Published on August 29, 2012

by Nora Connor For anyone who's wearing out their go-to internet-based procrastination safety blankets, I've got your back! In the form of the Wikileaks U.S. Embassy cables

For anyone who’s wearing out their go-to internet-based procrastination safety blankets, I’ve got your back! In the form of the Wikileaks U.S. Embassy cables (best way to search is with one of the optimizer thingys). Be original, though! No Iraq or Afghanistan or Gaddafi stuff. I’ll now excerpt from two of my recent favorites, authored in 2008 by Political Officer Aaron Sampson of the U.S. Embassy in Bamako, Mali. Sampson, good soldier (Political Officer) that he was, was attempting to get his head around the various players, factions and demands brewing up in Tuareg northern Mali. And in all fairness to Sampson, he did a decent job over the years, although it’s not clear if anyone up the chain was interested (read this one if you ever actually want to know how northern Malian Tuareg clan and social hierarchies work–he’s no anthropologist but this is pretty impressive for a desk guy).

But he also had something of an eye for description and a bit of a silver tongue. From an April 7, 2008 cable, summarizing an Embassy meeting with Tuareg leaders from Gao and Timbuktu:

Three Tuareg leaders from Gao and Timbuktu said on April 1 that they feared northern Mali was on the brink of rebellion. Azaz ag Doudagdag, Ghoumar ag Intaha and Mohamed Issouf ag Ghallas described the March 26th attack on Aguelhoc by a previously unknown group of disaffected Tuareg youth…as a harbinger of things to come.

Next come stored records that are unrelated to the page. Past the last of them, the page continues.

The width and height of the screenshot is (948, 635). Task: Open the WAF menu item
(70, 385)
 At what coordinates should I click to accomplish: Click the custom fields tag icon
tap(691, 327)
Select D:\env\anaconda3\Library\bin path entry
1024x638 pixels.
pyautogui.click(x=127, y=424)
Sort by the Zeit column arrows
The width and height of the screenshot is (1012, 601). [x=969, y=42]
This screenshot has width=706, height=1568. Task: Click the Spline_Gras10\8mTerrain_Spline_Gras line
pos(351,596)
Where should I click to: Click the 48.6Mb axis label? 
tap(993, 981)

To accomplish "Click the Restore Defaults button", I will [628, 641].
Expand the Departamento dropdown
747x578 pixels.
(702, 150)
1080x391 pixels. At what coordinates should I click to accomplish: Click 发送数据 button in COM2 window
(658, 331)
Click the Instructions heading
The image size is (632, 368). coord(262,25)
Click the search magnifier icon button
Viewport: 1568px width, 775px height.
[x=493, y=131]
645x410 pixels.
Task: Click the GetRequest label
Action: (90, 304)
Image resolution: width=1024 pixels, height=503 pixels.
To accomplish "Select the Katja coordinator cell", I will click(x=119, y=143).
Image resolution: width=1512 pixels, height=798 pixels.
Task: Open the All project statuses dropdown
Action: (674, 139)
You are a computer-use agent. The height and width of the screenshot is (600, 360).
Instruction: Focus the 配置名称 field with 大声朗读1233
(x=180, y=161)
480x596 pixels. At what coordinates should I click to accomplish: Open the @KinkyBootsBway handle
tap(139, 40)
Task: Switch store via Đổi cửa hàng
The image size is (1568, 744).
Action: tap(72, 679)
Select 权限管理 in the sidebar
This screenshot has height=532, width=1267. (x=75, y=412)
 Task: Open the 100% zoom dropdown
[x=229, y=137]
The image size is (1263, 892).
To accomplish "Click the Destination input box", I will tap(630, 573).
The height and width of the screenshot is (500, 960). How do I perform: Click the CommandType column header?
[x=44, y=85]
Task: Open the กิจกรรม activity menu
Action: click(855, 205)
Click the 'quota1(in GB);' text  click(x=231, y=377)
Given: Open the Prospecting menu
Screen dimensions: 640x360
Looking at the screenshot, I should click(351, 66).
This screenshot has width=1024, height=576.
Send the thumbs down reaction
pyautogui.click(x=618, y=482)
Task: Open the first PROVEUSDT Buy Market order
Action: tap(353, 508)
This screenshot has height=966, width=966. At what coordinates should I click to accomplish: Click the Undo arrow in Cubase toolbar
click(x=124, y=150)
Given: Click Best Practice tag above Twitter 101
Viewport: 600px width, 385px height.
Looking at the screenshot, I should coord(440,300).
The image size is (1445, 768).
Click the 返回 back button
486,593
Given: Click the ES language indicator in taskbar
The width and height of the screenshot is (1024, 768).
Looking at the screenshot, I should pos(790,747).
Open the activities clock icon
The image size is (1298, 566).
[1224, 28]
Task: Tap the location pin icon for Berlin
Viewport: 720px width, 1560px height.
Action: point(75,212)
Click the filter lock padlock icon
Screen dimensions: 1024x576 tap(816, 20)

Sampson then proceeds to evaluate these leaders, presumably in case they might be useful or might need to be dealt with in the future:

Unlike Imbarcaouane, Azaz does not seek attention and his name rarely figures in press headlines. Fellow Tuaregs sometimes describe him as the Tuareg Fidel Castro on account of his impressive beard and the years he spent as a student in Havana. [But] the hulking Azaz bears a closer resemblance Harry Potter’s Hagrid.

I’m not sure what’s funnier–a Tuareg Fidel Castro, a Tuareg leader who looks like this:

This IS Hagrid, right guys? I’ve neither seen nor read Harry Potter.

Or the idea of Sampson in his dust-mote-filled, sleepily sunlit embassy office in Bamako with a fan on to fight off the heat (I’m going kinda Graham Greene here with my overseas posting fantasies, but indulge me), with his tie loosened and a 4 p.m. whiskey in a glass and his feet up on the desk reading…Harry Potter. Or, I guess he’d be watching it on his iPad or something, so there goes the Graham Greene thing anyway.

Another favorite, from December 11, 2008: Sampson duly keeps his finger on the pulse of northern Mali, and checks in with some informants who seem to be rather concerned about an erstwhile Tuareg colleague [this Bahanga fellow] who has kidnapped a bunch of Malian soldiers. They’d awfully like to help out negotiating for the hostages’ release, but their friend is sort of being a little difficult right now:

13.(C) Coaxing Bahanga back to the negotiation table could be difficult. During the November 22 meeting with Bahanga, ag Assalat and fellow members of the Taghat Melet delegation observed what ag Assalat described as a vehicle mounted heavy artillery rocket launcher with a range of 25 km. Ag Assalat said Bahanga acquired the artillery from Darfur and compared Bahanga’s affinity for new weaponry to a small child with a new toy. “He needs to try them,” said ag Assalat, “like he did with the land mines.” 

I hate those friends–always with the land mines and the rocket launchers, and what’s even more annoying is when they go ahead and get a rocket launcher from Darfur they never scoop up an extra for me.